— WHAT THE TASK REQUIRES —
Give again, word for word, every line in the entries below from the line with "Task: Click Deploy" up to and including the line with "The height and width of the screenshot is (576, 1024).", and no other line.

Collected data:
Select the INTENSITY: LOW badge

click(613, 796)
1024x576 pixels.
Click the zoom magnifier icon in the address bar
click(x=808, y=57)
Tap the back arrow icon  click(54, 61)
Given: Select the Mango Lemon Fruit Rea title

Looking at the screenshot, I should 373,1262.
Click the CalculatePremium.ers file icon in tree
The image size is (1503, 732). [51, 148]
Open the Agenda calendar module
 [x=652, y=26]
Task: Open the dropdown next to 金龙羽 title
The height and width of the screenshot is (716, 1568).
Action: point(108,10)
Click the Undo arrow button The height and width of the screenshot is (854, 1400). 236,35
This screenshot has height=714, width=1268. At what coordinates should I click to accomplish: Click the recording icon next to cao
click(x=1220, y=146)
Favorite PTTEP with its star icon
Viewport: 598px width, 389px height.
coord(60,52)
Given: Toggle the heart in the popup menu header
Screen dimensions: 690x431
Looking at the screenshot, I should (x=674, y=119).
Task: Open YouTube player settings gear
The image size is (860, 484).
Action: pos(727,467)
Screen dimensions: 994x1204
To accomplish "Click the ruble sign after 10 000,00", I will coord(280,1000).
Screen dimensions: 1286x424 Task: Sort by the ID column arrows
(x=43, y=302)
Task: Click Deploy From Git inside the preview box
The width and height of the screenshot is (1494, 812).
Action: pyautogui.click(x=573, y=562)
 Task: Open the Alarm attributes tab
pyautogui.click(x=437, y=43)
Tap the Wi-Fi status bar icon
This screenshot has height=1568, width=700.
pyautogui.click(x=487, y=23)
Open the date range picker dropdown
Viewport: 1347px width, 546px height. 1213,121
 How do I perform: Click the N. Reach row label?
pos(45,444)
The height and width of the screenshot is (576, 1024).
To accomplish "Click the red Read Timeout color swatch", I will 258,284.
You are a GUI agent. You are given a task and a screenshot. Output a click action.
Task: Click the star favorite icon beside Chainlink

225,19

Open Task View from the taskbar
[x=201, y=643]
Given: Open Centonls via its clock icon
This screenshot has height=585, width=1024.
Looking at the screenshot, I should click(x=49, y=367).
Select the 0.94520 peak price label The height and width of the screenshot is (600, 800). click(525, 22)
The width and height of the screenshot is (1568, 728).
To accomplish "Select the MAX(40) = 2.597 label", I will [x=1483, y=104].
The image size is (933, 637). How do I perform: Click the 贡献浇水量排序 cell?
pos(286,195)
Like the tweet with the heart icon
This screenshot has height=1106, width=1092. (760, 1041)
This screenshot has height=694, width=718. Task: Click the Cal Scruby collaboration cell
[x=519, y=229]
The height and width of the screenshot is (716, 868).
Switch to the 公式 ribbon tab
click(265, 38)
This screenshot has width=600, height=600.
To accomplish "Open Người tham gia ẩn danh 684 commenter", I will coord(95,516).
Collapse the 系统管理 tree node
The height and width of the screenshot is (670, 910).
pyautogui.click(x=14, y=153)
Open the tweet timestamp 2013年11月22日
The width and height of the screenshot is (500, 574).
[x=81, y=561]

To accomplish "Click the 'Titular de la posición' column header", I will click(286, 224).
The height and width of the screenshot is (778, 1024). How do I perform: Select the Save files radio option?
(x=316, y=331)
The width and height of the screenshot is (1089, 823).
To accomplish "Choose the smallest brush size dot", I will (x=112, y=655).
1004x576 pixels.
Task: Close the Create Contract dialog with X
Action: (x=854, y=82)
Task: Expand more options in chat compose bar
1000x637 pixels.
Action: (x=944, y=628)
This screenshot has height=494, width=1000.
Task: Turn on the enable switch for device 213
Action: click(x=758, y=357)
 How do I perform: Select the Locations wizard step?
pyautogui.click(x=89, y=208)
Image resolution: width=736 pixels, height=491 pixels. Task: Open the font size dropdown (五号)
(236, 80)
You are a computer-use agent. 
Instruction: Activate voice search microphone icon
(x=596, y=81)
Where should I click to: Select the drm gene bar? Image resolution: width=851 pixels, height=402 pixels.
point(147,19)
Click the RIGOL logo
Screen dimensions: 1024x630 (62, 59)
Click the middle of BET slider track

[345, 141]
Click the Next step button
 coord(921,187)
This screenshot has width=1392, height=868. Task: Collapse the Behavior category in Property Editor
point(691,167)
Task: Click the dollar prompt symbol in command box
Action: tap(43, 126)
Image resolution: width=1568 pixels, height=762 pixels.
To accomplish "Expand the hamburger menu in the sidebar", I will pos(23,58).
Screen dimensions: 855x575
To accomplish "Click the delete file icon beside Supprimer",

— WRITTEN ANSWER —
Task: Click Deploy From Git inside the preview box
The width and height of the screenshot is (1494, 812).
Action: pyautogui.click(x=573, y=562)
 Task: Open the Alarm attributes tab
pyautogui.click(x=437, y=43)
Tap the Wi-Fi status bar icon
This screenshot has height=1568, width=700.
pyautogui.click(x=487, y=23)
Open the date range picker dropdown
Viewport: 1347px width, 546px height. 1213,121
 How do I perform: Click the N. Reach row label?
pos(45,444)
The height and width of the screenshot is (576, 1024).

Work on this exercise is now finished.